One idea is to make space for the one successful consequence of their respective disasters: the return of wildlife.  Round Chernobyl, wildlife is doing well in the absence of humans.  Wolves, lynx, beavers, white-tailed eagles and many more species prosper.  They may be radioactive – and there is concern that there could be a build-up of DNA damage in the irradiated populations – but the zone has become “a window into the past of Europe, when bears and wolves were the bosses here,” said Marina Shkvyria, a wolf expert at the Institute of Zoology in Kiev.

Recognising this wildlife invasion, the Belarus government as long ago as 1988 turned its half of the exclusion zone into a wildlife reserve.  And last year the Ukraine government did the same thing – at least on paper.  

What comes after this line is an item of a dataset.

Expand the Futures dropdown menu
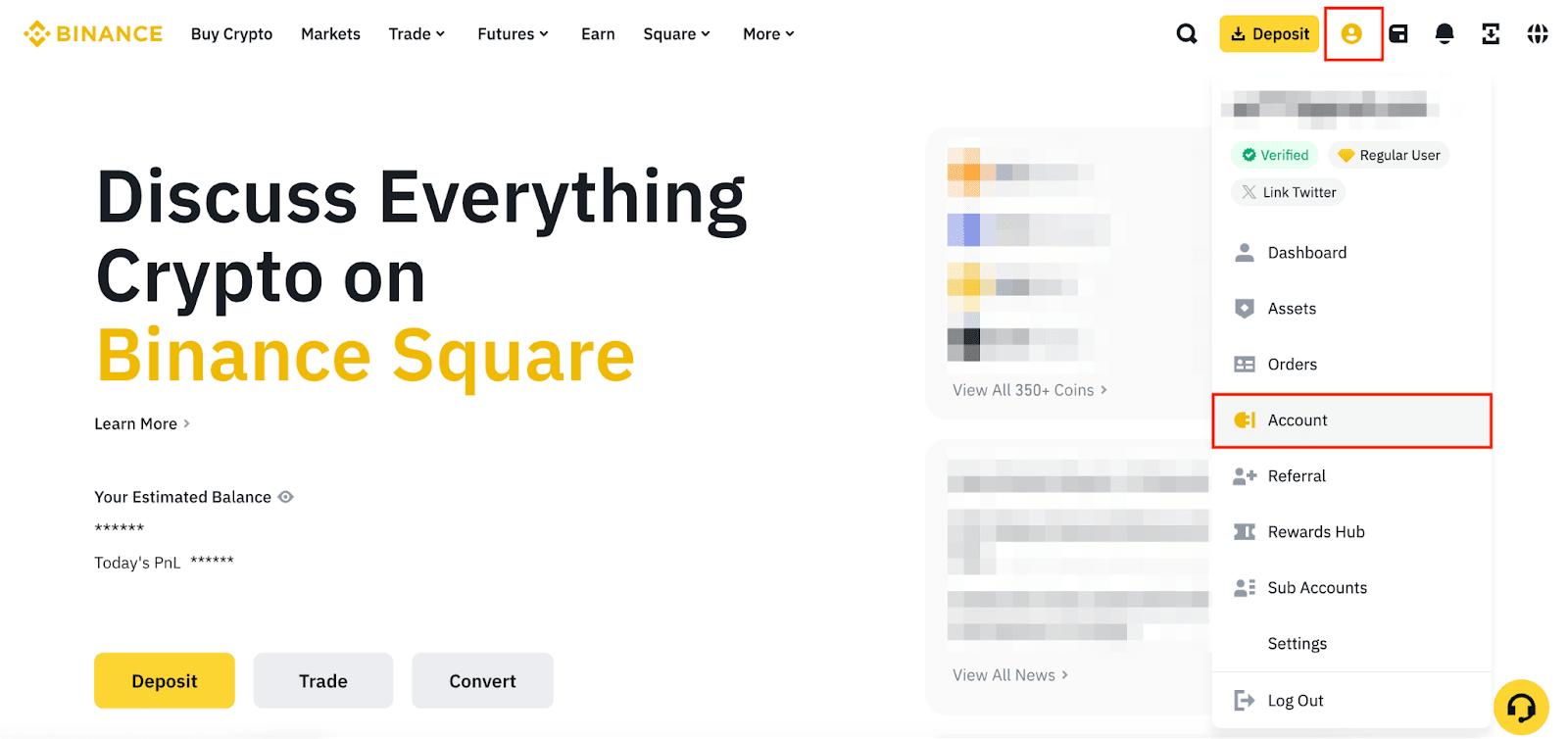Viewport: 1568px width, 739px height. (x=513, y=34)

There may be similar conservation potential in the Fukushima exclusion zone, certainly in the forested mountains west of the reactors.  These areas bore the brunt of the fallout and are almost impossible to clean up.  Last year, I saw for myself how wildlife is moving in.  Most notoriously, wild boar are rooting around, digging up gardens and breaking into homes.  During my brief visit to Namie, the public address system set up for construction workers warned that a bear had been spotted on the edge of town.

But the Chernobyl exclusion zone in particular is considering other options.  One is green energy.  A decade ago, the Belarus government proposed growing biofuels in the empty lands, though the plan collapsed when the Irish company behind the scheme went bust.  Late last year, the Ukraine government announced a deal with a Chinese company to cover 25 square kilometres of the zone south of the power plant with solar panels.  They would generate a gigawatt of power, coincidentally about the same as the reactor that suffered the accident.

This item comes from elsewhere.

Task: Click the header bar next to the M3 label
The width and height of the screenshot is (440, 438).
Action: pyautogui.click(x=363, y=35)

The Japanese are adopting a similar idea in some coastal areas that were devastated by the 2011 tsunami that caused the reactor meltdown. Solar farms are going up where the shore is too vulnerable to future tsunamis for rebuilding with housing. 

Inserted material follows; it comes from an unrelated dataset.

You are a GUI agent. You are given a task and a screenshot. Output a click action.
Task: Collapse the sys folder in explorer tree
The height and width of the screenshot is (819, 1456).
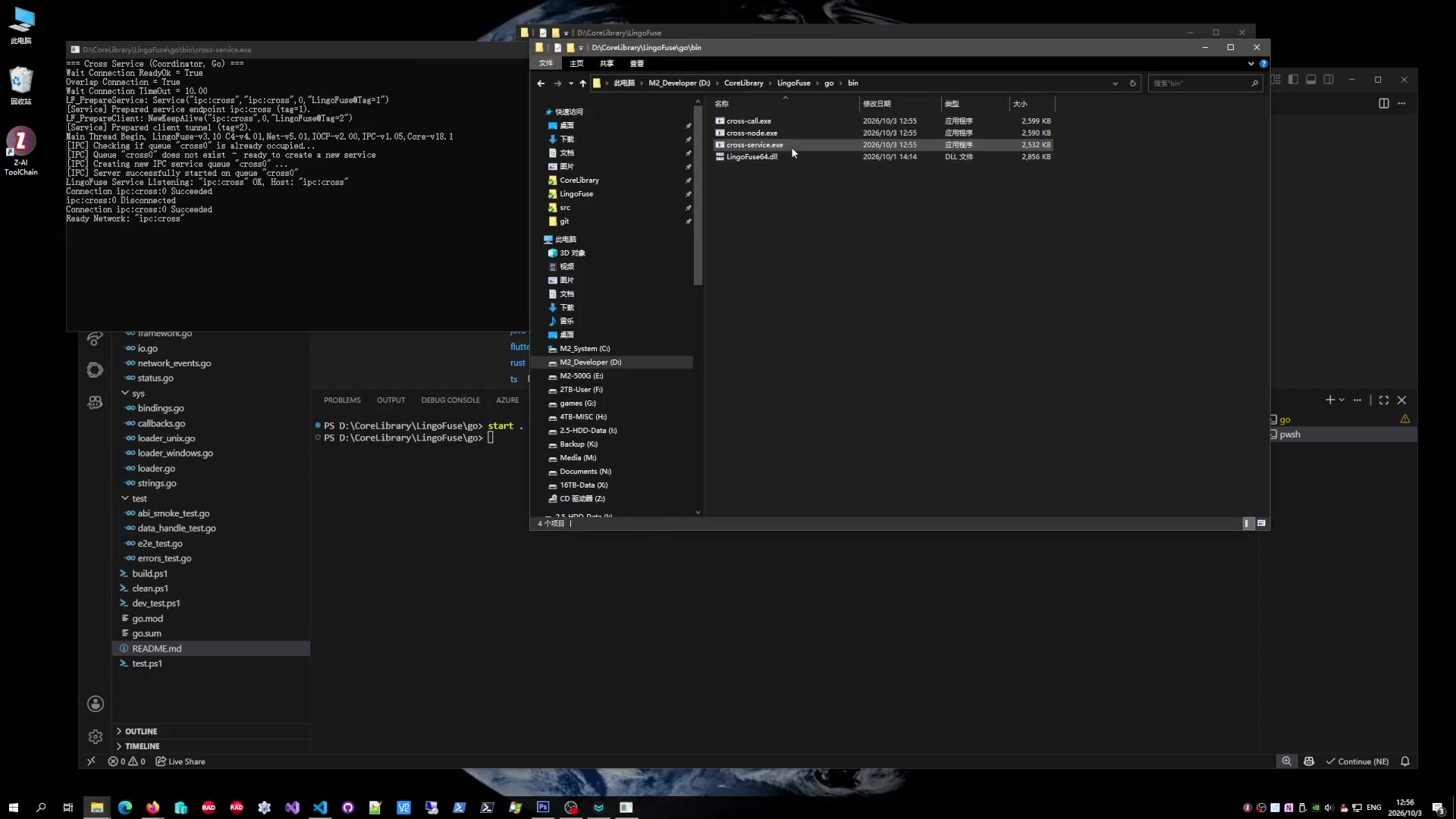click(125, 393)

But the managers of the Chernobyl exclusion zone also have a further idea that is much more controversial: nuclear waste.  A place largely devoid of people, and close to existing nuclear facilities, is an ideal location for the storage and burial of such nasties.  And with Ukraine’s stand-off with Moscow over Crimea unlikely to end anytime soon, Kiev wants an alternative to its current arrangements for Russia to handle its nuclear waste. 

A store for the nuclear fuel debris being removed from the burned core of the Chernobyl reactor is already under construction near the abandoned village of Buryakovka, a dozen kilometres from the plant.  And Kireev told me that there were also plans for a deep burial site for the final disposal of nuclear fuel from Chernobyl and elsewhere.  A burial site without pesky human neighbours to worry about could be built for two billion Euros, compared to as much as 70 billion Euros for a site outside the zone, he said.  

The Chernobyl exclusion zone seems set to become a post-apocalyptic landscape of radioactive waste dumps surrounded by marauding radioactive wolves, lynx and bears.  Could Fukushima go the same way?  If the repopulation of the Fukushima zone falls foul of public reluctance to return to homes near the stricken power plant, then it might.  At least the authorities there will have found a suitable home for all those black plastic bags.